Dietary & Metabolic – Elevated Insulin: This is the most common form of PCOS and can stem from a combo of genetic predisposition and dietary choices. Insulin carries glucose into our cells, but when we have too much glucose circulating it increases our bodies demand for insulin. This then directly affects the amount of testosterone and estrogen being produced and changes the signalling telling our ovaries to ovulate. In skin terms, the more testosterone, the more oil, the more acne.

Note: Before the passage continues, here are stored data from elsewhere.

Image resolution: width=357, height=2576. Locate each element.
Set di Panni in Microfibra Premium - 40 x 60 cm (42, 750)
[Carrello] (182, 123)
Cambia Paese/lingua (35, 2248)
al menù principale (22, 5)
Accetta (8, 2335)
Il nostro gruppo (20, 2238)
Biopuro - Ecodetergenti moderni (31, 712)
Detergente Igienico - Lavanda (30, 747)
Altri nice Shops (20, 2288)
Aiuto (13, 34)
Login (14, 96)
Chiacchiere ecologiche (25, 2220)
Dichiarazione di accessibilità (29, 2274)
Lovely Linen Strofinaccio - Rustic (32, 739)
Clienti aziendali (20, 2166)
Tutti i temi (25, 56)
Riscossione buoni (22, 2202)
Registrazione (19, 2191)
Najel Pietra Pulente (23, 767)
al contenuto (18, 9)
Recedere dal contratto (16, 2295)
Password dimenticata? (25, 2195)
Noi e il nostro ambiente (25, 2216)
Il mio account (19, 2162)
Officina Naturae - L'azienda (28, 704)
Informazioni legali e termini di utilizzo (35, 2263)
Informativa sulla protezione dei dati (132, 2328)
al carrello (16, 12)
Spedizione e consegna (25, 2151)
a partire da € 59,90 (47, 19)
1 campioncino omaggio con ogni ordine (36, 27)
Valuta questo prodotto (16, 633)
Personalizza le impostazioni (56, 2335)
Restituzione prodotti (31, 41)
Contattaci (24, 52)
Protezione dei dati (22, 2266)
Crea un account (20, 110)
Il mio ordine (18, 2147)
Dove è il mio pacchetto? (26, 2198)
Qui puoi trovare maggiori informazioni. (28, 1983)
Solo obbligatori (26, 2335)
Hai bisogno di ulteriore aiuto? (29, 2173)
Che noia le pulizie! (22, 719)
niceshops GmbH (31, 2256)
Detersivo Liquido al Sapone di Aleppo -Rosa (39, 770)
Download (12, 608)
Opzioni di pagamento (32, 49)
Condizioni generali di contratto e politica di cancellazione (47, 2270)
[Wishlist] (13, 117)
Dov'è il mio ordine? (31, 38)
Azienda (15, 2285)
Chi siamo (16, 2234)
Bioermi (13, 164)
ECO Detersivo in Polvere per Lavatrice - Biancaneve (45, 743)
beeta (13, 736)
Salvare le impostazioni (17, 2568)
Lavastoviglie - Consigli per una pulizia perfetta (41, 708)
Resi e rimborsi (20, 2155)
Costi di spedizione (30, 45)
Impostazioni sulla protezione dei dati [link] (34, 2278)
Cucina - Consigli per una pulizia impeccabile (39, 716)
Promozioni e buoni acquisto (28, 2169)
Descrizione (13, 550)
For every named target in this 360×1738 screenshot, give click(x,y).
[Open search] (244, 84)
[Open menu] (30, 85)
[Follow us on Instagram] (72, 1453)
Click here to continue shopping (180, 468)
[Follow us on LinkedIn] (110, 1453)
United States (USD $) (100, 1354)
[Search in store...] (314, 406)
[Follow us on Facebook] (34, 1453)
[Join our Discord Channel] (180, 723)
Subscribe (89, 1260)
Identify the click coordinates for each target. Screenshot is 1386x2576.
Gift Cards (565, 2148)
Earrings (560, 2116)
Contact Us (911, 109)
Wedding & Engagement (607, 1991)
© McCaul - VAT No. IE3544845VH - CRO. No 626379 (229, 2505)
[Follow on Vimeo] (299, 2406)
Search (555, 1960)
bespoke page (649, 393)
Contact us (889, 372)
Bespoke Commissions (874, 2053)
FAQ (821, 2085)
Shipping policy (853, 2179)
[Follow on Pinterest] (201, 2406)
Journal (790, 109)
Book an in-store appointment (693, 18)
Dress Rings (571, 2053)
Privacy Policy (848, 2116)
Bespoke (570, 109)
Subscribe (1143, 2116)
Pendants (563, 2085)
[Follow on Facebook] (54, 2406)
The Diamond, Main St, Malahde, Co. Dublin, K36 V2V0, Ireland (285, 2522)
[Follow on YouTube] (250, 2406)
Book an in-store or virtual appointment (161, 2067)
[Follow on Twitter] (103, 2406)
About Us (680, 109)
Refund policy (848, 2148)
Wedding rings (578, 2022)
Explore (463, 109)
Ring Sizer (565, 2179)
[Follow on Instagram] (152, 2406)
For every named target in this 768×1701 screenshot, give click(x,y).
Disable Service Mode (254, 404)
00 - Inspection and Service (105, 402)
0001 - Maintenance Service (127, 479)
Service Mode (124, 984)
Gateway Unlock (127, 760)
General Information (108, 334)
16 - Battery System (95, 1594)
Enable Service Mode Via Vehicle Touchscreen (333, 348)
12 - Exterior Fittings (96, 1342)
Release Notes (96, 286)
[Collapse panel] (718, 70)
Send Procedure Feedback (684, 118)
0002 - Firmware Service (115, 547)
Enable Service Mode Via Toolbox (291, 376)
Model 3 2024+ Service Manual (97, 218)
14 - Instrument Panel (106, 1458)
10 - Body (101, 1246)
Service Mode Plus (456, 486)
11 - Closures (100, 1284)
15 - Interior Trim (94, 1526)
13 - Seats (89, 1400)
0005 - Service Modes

Adrenal – Increased androgen production from adrenal glands: Testosterone is made by both the ovaries and the adrenal glands. But when we’re under a lot of stress, our poor adrenals are forced to secrete high amounts of stress hormones. Looking at your stress response is a good indicator of why your testosterone is elevated.
Inflammatory: Inflammation can stem from many places – bacterial overgrowth in the gut, food sensitivities, exposure to chemicals, and more. These sources of inflammation directly affect the enzyme that works to break down testosterone into estrogen. When this process is disrupted it causes a direct increase in sebum production within the skin.
Post-pill PCOS: This type of hyperandrogenism occurs as a result of a testosterone surge following a prolonged period of suppression (the pill). This can manifest in skin breakouts up to a year after stopping the pill. If your ultrasound shows more follicles in your ovaries, don’t stress – that’s normal. Of course you have more follicles considering you haven’t ovulated or released an egg for so long! This form of PCOS is temporary and we can help support your body as it adapts to these hormonal changes and finds its natural rhythm again.
How do I know which type of PCOS I have?
Leave that up to us! We are super skilled investigators when it comes to PCOS. We’ll get to the root cause by looking at your skin presentation, history of your acne, and appropriate blood work and functional pathology testing.
PCOS myth busting!
You can’t fall pregnant when you have PCOS. Myth! This is a common misconception, one that I’ve even personally been told by a doctor when I was 18. Many people believe that PCOS automatically means a woman isn’t ovulating and therefore can’t fall pregnant – but that’s not the case. They might just be experiencing irregular menstrual cycles.
Once I have PCOS, I’ll always have PCOS. Myth! As we already covered, many of the causes of PCOS are temporary and may only result in the syndrome for a short period of time. This is especially true for post-pill PCOS. To manage your susceptibility to PCOS it’s important to maintain a healthy diet, manage your stress and reduce your inflammatory load where possible!
I have multiple follicles on my ovaries (more than 12) so I must have PCOS. Myth! The presence of excess follicles on the ovaries without hyperandrogenism does not qualify to meet the criteria for PCOS. Women are meant to have lots of follicles, it means we’re carrying more eggs!
I’ll never be able to lose weight or get rid of my acne. Myth! Once we work through the underlying drivers, modify diet, implement a few lifestyle changes and get you on the appropriate supplement program, we can achieve amazing results!
Remember, we treat the patient in front of us – not the condition from a textbook. As you can see, there are many different drivers for hyperandrogenism that could be affecting your acne and it’s our job to identify what’s driving yours!